======== PROVIDED ENTRIES ========
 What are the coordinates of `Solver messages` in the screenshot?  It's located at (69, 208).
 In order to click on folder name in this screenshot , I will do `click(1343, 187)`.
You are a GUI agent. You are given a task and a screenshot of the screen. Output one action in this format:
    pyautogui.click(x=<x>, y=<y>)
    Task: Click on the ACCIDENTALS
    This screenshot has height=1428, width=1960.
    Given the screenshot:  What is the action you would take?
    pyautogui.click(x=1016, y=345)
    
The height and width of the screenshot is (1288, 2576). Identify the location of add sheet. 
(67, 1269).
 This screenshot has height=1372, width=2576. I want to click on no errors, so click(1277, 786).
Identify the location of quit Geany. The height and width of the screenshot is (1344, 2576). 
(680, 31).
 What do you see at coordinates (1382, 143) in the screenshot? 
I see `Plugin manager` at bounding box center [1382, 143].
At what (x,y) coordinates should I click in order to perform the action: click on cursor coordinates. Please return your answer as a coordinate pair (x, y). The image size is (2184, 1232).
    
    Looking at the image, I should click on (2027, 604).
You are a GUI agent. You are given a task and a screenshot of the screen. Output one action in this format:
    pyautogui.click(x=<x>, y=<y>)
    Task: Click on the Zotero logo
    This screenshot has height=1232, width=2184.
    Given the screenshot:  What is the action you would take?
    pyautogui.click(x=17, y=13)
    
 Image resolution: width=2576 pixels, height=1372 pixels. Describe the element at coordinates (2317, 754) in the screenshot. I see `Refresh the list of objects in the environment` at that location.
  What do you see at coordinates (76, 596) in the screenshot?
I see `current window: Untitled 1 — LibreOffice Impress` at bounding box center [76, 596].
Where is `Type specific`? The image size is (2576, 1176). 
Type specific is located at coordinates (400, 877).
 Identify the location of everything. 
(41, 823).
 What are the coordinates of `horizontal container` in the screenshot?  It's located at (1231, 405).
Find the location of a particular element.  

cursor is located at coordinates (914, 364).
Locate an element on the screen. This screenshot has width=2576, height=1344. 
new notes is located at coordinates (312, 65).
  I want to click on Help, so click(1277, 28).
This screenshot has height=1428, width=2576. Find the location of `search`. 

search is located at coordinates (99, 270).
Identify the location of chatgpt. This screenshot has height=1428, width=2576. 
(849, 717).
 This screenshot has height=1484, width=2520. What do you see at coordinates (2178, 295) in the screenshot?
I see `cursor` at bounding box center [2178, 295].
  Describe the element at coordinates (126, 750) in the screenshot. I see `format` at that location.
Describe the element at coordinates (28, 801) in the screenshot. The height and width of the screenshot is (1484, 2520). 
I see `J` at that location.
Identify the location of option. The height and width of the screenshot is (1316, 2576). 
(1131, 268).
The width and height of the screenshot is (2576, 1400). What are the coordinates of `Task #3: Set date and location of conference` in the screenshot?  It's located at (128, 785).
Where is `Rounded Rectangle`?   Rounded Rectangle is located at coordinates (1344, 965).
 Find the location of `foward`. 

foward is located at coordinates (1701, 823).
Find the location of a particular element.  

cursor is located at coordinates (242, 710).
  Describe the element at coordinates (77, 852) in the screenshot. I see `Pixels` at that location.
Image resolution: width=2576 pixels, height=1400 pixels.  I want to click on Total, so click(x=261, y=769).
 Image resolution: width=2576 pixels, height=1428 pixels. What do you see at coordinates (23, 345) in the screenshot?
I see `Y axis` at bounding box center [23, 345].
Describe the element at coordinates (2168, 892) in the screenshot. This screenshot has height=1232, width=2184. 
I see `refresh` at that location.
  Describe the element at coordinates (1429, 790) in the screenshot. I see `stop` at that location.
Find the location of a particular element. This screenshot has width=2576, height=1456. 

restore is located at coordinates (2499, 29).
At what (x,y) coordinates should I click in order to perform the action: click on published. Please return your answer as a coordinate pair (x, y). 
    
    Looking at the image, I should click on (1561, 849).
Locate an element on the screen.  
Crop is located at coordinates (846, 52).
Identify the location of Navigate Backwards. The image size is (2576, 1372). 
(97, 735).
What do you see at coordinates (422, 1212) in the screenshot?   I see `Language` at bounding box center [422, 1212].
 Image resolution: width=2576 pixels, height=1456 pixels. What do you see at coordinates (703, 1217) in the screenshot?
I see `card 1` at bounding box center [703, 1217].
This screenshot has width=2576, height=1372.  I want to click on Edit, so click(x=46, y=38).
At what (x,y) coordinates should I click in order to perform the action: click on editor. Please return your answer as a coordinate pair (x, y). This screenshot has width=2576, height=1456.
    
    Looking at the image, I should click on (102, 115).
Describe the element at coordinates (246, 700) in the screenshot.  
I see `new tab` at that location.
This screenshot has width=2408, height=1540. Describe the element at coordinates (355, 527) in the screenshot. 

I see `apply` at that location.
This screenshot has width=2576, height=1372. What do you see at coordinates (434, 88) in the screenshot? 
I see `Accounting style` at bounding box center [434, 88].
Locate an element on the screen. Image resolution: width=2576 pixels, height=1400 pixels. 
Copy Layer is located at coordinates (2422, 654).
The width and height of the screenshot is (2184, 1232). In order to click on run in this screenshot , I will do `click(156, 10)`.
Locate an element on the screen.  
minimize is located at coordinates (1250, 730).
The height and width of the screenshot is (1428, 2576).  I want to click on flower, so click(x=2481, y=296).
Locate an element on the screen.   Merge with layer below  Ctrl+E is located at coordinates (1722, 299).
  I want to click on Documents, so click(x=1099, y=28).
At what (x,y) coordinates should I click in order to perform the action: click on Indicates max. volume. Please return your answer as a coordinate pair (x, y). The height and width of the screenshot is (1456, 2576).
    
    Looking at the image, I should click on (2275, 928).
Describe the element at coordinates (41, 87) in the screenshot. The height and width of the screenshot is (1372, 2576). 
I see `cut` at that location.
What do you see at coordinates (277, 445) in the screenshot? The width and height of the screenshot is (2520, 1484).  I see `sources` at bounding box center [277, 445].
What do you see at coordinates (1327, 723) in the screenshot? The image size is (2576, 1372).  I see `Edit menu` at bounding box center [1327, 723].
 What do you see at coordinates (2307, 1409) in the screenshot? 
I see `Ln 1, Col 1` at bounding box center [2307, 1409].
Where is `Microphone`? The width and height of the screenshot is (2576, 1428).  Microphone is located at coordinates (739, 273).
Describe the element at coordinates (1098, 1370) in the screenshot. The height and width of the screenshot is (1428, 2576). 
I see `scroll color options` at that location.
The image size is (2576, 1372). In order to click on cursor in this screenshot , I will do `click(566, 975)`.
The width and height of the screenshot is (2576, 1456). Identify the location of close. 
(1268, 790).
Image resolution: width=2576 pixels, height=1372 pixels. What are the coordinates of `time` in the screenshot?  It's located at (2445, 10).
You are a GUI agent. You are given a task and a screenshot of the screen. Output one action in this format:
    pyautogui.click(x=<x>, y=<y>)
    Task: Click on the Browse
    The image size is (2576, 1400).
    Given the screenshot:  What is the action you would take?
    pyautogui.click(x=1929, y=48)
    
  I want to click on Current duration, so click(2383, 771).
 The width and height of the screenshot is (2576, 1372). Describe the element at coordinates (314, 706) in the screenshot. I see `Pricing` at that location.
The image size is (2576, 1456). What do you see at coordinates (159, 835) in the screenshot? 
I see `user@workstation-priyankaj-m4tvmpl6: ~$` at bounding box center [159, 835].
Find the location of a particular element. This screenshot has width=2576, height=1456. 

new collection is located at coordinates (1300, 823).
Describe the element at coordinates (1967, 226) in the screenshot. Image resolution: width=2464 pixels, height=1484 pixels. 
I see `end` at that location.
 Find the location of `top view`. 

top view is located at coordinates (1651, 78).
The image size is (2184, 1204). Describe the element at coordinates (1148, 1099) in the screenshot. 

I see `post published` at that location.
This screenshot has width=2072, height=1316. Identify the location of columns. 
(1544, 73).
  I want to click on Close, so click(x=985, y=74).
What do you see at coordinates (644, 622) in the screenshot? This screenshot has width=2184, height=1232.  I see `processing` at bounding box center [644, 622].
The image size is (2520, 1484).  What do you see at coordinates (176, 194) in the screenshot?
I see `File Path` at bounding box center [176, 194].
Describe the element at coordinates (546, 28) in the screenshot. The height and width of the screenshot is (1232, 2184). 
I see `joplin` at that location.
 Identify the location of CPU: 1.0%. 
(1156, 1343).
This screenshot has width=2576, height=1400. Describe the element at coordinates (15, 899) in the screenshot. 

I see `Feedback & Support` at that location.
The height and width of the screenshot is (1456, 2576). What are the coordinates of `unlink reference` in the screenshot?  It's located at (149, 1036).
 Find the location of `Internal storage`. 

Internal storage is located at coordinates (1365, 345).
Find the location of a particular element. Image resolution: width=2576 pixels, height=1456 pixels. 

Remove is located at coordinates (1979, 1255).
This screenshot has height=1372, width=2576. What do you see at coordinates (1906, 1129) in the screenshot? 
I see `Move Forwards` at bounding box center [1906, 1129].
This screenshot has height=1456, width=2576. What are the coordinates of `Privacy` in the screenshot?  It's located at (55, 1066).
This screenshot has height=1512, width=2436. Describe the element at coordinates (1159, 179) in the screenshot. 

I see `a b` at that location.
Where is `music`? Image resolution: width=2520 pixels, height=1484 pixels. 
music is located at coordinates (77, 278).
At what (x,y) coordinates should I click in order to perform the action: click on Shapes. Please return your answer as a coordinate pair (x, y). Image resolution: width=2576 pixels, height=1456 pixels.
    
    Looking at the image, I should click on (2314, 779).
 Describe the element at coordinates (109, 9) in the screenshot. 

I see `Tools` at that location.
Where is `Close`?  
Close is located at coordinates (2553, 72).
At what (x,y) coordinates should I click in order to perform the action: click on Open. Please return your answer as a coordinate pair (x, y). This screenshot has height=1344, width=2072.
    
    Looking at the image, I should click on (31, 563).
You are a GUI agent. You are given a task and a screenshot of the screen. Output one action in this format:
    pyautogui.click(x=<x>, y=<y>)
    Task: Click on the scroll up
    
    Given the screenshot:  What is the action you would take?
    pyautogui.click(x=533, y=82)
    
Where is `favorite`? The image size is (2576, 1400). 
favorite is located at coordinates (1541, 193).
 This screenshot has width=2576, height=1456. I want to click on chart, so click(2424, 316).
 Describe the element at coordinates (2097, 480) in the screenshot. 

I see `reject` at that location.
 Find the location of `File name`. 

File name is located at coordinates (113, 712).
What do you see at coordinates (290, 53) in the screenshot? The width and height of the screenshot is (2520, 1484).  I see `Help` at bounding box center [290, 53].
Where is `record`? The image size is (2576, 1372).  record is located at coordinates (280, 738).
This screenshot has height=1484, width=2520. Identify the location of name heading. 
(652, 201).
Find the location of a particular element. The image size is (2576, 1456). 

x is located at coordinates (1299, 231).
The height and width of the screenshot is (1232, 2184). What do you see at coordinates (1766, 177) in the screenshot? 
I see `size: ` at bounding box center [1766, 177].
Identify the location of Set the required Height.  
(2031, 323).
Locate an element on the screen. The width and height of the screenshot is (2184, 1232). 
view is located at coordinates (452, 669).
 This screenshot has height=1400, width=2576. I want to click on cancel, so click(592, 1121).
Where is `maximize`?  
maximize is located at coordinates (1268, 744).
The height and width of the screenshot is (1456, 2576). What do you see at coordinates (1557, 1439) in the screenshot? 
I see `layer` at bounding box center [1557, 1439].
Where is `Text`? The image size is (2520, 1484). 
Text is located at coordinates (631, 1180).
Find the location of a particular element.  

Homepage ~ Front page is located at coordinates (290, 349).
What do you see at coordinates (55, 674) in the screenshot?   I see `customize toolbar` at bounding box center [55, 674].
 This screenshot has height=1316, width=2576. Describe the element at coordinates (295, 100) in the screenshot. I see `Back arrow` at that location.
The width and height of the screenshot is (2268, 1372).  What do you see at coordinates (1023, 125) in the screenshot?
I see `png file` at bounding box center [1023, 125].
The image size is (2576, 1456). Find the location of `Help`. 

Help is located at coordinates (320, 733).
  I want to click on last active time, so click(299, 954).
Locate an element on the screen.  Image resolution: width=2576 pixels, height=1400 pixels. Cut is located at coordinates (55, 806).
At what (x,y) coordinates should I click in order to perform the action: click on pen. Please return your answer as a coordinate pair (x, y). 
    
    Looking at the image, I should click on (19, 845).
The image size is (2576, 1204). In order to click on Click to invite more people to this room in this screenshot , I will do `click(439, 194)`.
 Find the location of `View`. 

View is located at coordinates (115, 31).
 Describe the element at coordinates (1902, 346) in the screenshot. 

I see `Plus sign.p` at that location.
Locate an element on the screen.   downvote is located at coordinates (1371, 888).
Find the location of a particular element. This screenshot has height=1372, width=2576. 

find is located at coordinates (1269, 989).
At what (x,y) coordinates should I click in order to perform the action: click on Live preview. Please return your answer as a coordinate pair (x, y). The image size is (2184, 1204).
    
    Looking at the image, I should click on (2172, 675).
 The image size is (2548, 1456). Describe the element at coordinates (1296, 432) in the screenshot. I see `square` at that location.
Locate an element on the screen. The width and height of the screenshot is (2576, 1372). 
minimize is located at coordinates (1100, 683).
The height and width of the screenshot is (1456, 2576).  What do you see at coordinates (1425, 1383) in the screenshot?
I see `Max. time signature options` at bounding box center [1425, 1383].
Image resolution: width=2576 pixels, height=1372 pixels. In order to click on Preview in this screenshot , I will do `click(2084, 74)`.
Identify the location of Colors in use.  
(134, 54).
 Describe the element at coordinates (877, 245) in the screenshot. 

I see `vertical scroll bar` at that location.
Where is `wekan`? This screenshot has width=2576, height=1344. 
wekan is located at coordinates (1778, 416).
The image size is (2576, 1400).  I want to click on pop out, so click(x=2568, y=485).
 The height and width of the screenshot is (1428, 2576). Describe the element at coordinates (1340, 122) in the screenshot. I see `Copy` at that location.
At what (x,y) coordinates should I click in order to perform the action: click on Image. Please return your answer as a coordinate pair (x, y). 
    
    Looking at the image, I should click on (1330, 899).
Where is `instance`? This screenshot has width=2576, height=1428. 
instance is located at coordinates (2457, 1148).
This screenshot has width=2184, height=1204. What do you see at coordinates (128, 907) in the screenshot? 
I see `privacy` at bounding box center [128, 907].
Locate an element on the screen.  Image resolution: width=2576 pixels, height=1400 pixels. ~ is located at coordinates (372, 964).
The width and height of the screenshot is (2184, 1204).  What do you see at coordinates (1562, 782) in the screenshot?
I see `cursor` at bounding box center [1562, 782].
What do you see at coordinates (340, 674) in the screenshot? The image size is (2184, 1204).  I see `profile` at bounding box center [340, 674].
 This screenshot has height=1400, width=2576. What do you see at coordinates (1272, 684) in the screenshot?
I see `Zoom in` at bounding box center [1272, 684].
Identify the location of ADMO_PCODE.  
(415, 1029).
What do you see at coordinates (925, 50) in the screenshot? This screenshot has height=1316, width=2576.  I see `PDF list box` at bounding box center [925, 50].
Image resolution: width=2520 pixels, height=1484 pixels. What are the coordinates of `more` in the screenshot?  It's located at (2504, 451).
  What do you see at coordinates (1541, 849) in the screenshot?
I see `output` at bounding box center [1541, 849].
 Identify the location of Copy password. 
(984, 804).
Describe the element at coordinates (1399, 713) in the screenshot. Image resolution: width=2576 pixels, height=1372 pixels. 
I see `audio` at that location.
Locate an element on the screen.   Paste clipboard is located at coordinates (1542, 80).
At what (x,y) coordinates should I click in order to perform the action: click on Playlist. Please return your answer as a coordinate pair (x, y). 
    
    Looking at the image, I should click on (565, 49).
========
▶ _YOUR INSTRUCTIONS_: Format the part of the listing that opens with the line containing "The image size is (2576, 1372). In" and closes with the line containing "What do you see at coordinates (644, 622)" as a JSON list of strings, one string per line, omitting blank lines.

▶ _ANSWER TO THE EXERCISE_:
[
  "The image size is (2576, 1372). In order to click on cursor in this screenshot , I will do `click(566, 975)`.",
  "The width and height of the screenshot is (2576, 1456). Identify the location of close. ",
  "(1268, 790).",
  "Image resolution: width=2576 pixels, height=1372 pixels. What are the coordinates of `time` in the screenshot?  It's located at (2445, 10).",
  "You are a GUI agent. You are given a task and a screenshot of the screen. Output one action in this format:",
  "    pyautogui.click(x=<x>, y=<y>)",
  "    Task: Click on the Browse",
  "    The image size is (2576, 1400).",
  "    Given the screenshot:  What is the action you would take?",
  "    pyautogui.click(x=1929, y=48)",
  "  I want to click on Current duration, so click(2383, 771).",
  " The width and height of the screenshot is (2576, 1372). Describe the element at coordinates (314, 706) in the screenshot. I see `Pricing` at that location.",
  "The image size is (2576, 1456). What do you see at coordinates (159, 835) in the screenshot? ",
  "I see `user@workstation-priyankaj-m4tvmpl6: ~$` at bounding box center [159, 835].",
  "Find the location of a particular element. This screenshot has width=2576, height=1456. ",
  "new collection is located at coordinates (1300, 823).",
  "Describe the element at coordinates (1967, 226) in the screenshot. Image resolution: width=2464 pixels, height=1484 pixels. ",
  "I see `end` at that location.",
  " Find the location of `top view`. ",
  "top view is located at coordinates (1651, 78).",
  "The image size is (2184, 1204). Describe the element at coordinates (1148, 1099) in the screenshot. ",
  "I see `post published` at that location.",
  "This screenshot has width=2072, height=1316. Identify the location of columns. ",
  "(1544, 73).",
  "  I want to click on Close, so click(x=985, y=74).",
  "What do you see at coordinates (644, 622) in the screenshot? This screenshot has width=2184, height=1232.  I see `processing` at bounding box center [644, 622]."
]